Distant Constellation focuses on a Turkish assisted living facility, whose barren halls visualize the tragic loneliness afflicting the residents, members of a forgotten generation whose suffering seems irrelevant to a country that is trying to rebuild itself. The elderly Turkish residents of the facility can never forget the horrors that they witnessed during the Armenian Genocide, and director Shevaun Mizrahi allows her subjects free-range on what they wish to discuss, allowing them agency: some delve into their past lives as womanizers (one subject suggests marrying Mizrahi on the spot to combat his loneliness), while two older men bicker in a leisurely-moving elevator over the existence of aliens.

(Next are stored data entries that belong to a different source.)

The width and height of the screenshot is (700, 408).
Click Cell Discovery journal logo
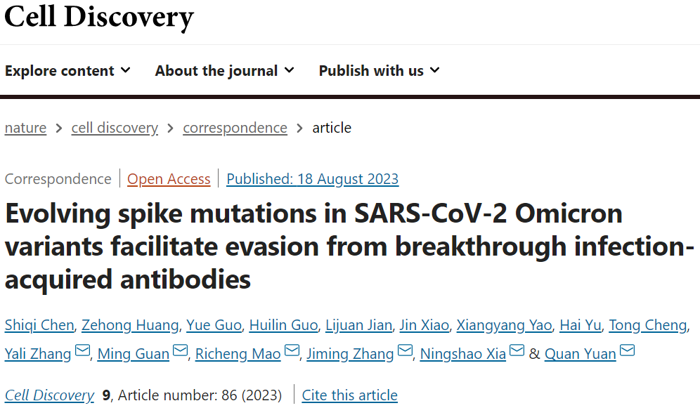click(98, 17)
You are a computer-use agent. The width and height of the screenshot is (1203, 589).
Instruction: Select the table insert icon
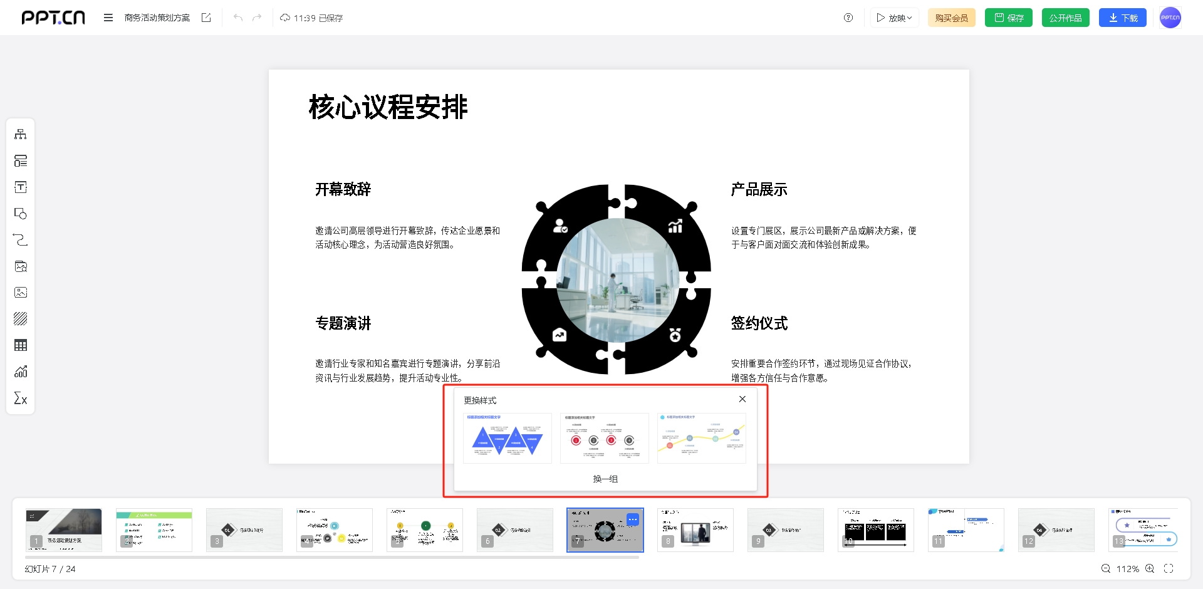pyautogui.click(x=21, y=345)
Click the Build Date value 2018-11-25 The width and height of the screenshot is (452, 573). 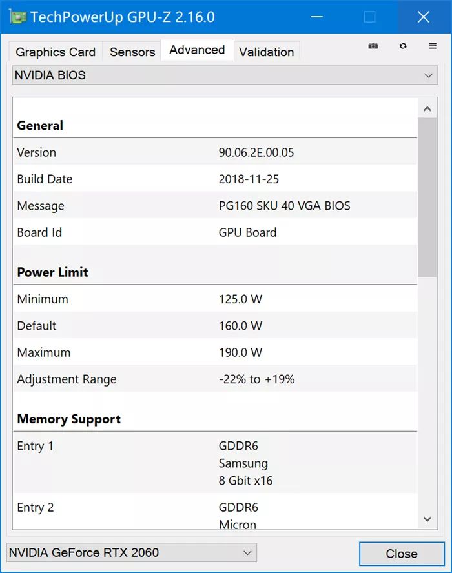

Another woman explores the repressed memory of watching their village burn in front of her as a child, and a man expounds on his life as a photographer who has lost his eyesight, and becomes forced to let go of the possession he once loved.

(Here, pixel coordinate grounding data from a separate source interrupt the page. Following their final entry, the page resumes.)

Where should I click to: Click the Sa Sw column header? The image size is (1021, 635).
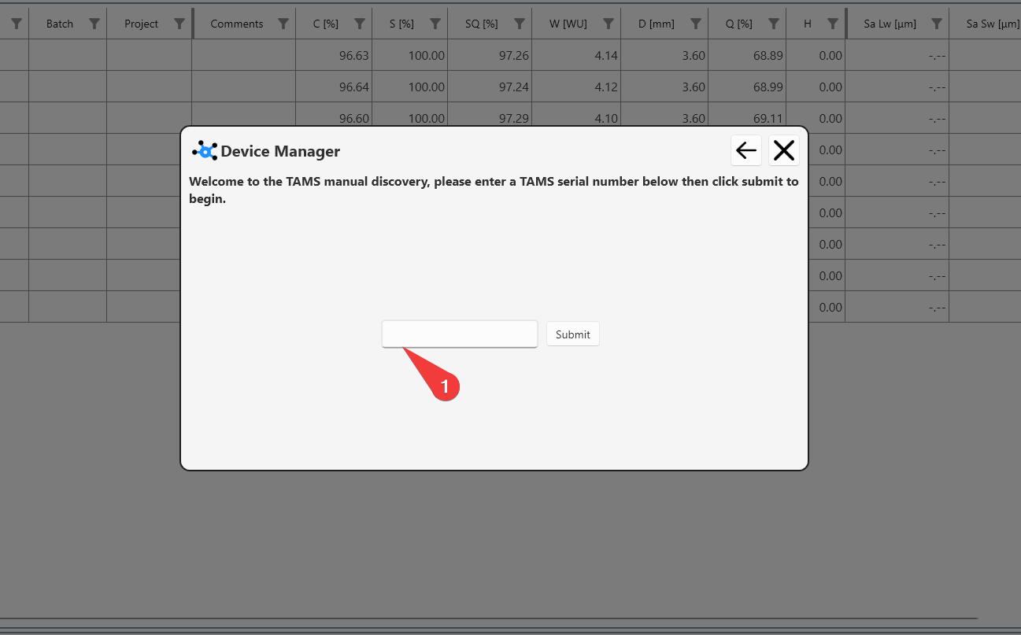[x=992, y=24]
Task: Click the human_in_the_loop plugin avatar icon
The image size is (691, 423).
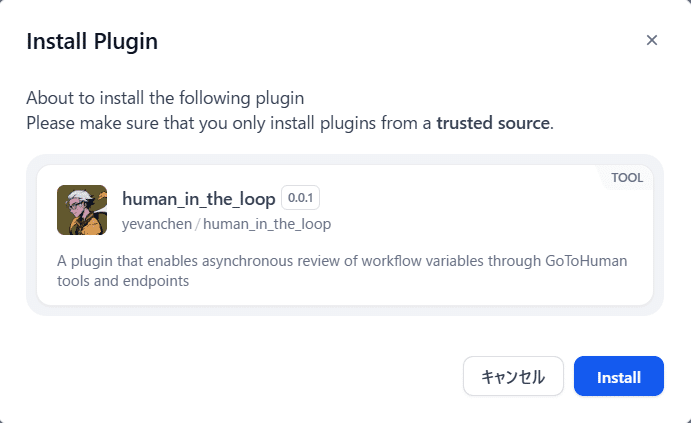Action: coord(81,210)
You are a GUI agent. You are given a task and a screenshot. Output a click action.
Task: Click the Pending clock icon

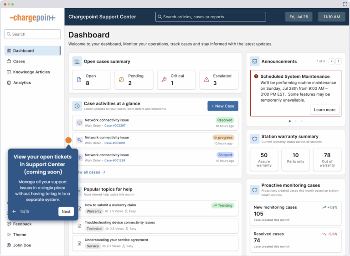121,80
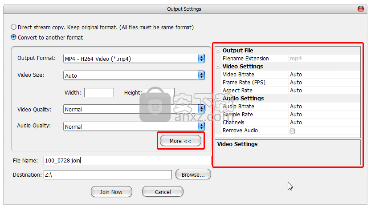Collapse the Output File section
This screenshot has width=375, height=210.
click(x=218, y=51)
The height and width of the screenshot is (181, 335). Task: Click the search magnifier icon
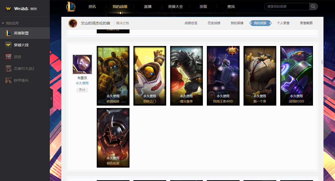coord(313,7)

It’s whenever the film shifts its focus away from its subjects that its more didactic tendencies take over — particularly evident in the contrast it establishes between the old assisted living facility and a new development being built, which loses its potency due to how many times the image is returned to. Distant Constellation is at its best and most beautiful when it remains generous towards its human subjects, granting them space to tell their stories — so they do not become lost and forgotten to history.
Published as part of BAMcinemaFest 2018 | Dispatch 2.